节选原文.

☆ ☆ ☆ ☆ ☆

“私有制才对环境具有适应性”这个教条,无论是理论上还是行动上,已经深入人心,不准动摇。在当今,“人间正道私有化”,“公有制只有死路一条”等等,成了我们这个地球——不,我们这个宇宙的“绝对真理”。
拙文《经济左转靠谱吗?——中间道路在哪里(之四)》,对这个“宇宙真理”提出了质疑。有人不高兴了,说我把人类与蚂蚁比,太没素质,想退回去做原始人云云。这让我想起了“进化论”。达尔文说“猴子是人类的祖先”,这令英国绅士们怒不可遏:“瞧见没,达尔文自己都承认,猴子是他爷爷”。还画了一幅漫画:达尔文的屁股上长出了一条夸张的猴尾巴。
为了“不退回到原始人时期”,我就拿有素质的现代经济学接着讲下去罢。
主流经济学有个无须证明的公理:公有制一定效率低下,私有制一定效率很高。这成为国有经济不断被改革大板斧“奥特”掉的坚实理由。事实真是这样吗?显然不是。

☆ ☆ ☆ ☆ ☆

源数据.

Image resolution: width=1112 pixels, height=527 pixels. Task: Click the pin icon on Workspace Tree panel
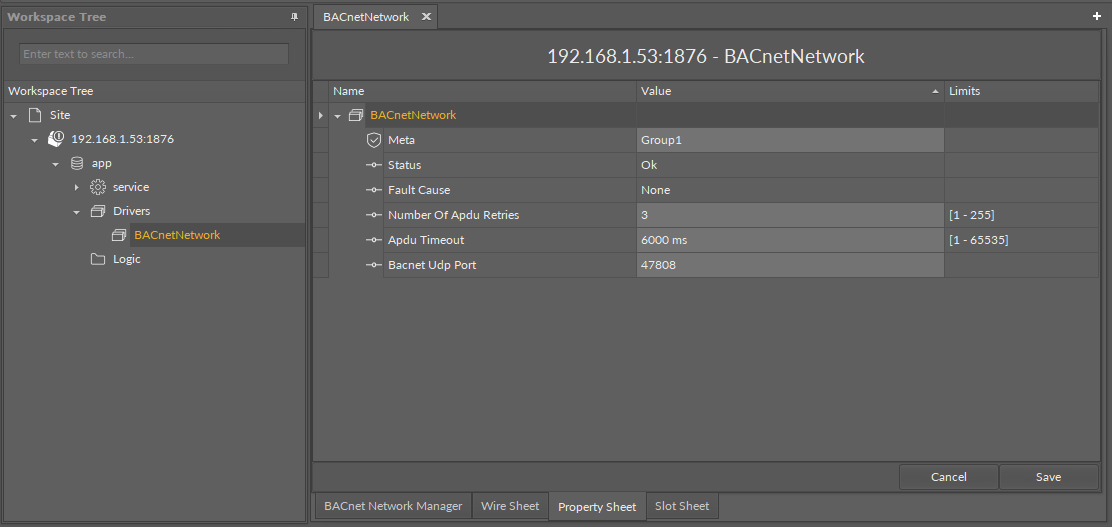[x=294, y=17]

☆ ☆ ☆ ☆ ☆

目标. 将节选原文中以“拙文《经济左转靠谱吗?——中”开头、一直延续到“掉的坚实理由。事实真是这样吗?显然不是。”的这段文字原样重写一遍。

本题作答.
拙文《经济左转靠谱吗?——中间道路在哪里(之四)》,对这个“宇宙真理”提出了质疑。有人不高兴了,说我把人类与蚂蚁比,太没素质,想退回去做原始人云云。这让我想起了“进化论”。达尔文说“猴子是人类的祖先”,这令英国绅士们怒不可遏:“瞧见没,达尔文自己都承认,猴子是他爷爷”。还画了一幅漫画:达尔文的屁股上长出了一条夸张的猴尾巴。
为了“不退回到原始人时期”,我就拿有素质的现代经济学接着讲下去罢。
主流经济学有个无须证明的公理:公有制一定效率低下,私有制一定效率很高。这成为国有经济不断被改革大板斧“奥特”掉的坚实理由。事实真是这样吗?显然不是。